Entropy-Based Methods to Address Sampling Bias in Archaeological Predictive Modeling
Mehmet S{\i}dd{\i}k \c{C}ad{\i}rc{\i}, Golnaz Shahtahmassebi

TL;DR
This paper introduces an entropy-based framework to correct spatial sampling bias in archaeological predictive modeling, improving model accuracy and robustness especially in under-surveyed regions.
Contribution
It presents a novel entropy-based correction method integrated with various predictive models to address spatial bias in archaeological data.
Findings
Entropy-aware models show improved accuracy.
Enhanced robustness in under-surveyed areas.
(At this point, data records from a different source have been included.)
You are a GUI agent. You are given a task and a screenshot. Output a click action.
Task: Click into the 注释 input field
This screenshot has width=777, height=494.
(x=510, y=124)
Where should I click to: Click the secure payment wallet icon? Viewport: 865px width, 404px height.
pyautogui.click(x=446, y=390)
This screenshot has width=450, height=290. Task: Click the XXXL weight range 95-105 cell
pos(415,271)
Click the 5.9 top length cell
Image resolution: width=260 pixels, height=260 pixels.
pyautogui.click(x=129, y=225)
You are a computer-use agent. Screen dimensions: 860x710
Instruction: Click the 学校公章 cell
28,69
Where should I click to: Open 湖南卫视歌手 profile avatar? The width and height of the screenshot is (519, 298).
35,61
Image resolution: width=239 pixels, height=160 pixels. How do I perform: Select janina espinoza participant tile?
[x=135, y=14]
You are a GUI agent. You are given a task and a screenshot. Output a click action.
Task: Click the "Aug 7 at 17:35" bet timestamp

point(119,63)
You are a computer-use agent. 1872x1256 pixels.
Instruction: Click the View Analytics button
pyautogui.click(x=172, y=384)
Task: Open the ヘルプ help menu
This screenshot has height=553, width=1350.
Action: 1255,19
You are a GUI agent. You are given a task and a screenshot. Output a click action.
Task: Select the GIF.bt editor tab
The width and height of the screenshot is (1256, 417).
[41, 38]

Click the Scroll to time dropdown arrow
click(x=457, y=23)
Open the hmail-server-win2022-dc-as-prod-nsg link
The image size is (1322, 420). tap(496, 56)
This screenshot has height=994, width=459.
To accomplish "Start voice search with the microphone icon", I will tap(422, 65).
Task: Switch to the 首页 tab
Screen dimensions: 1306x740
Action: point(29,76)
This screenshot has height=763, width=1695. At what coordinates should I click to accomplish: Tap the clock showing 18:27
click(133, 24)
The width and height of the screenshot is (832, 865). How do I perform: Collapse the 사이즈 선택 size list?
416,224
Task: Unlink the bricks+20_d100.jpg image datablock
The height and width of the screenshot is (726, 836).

Method increases transparency and interpretability.
Abstract
Predictive modeling in archaeology is essential for the understanding of people's behavior in the past and for guiding heritage conservation. However, spatial sampling bias caused by uneven research effort can severely limit model reliability. This research describes a novel new framework that integrates entropy-based corrections to measure and minimize such biases in archaeological modeling of foresight. Leveraging the open access data of the Grand Staircase-Escalante National Monument, we employ Shannon entropy to determine survey coverage and assign appropriate weights to pseudo-absence points. We combine these weights with predictive models such as Bayesian Spatial Logistic Regression (via R-INLA), Generalized Additive Models, Maximum Entropy and Random Forests. Our findings prove that entropy-aware models exhibit improved accuracy and robustness, especially for under-surveyed…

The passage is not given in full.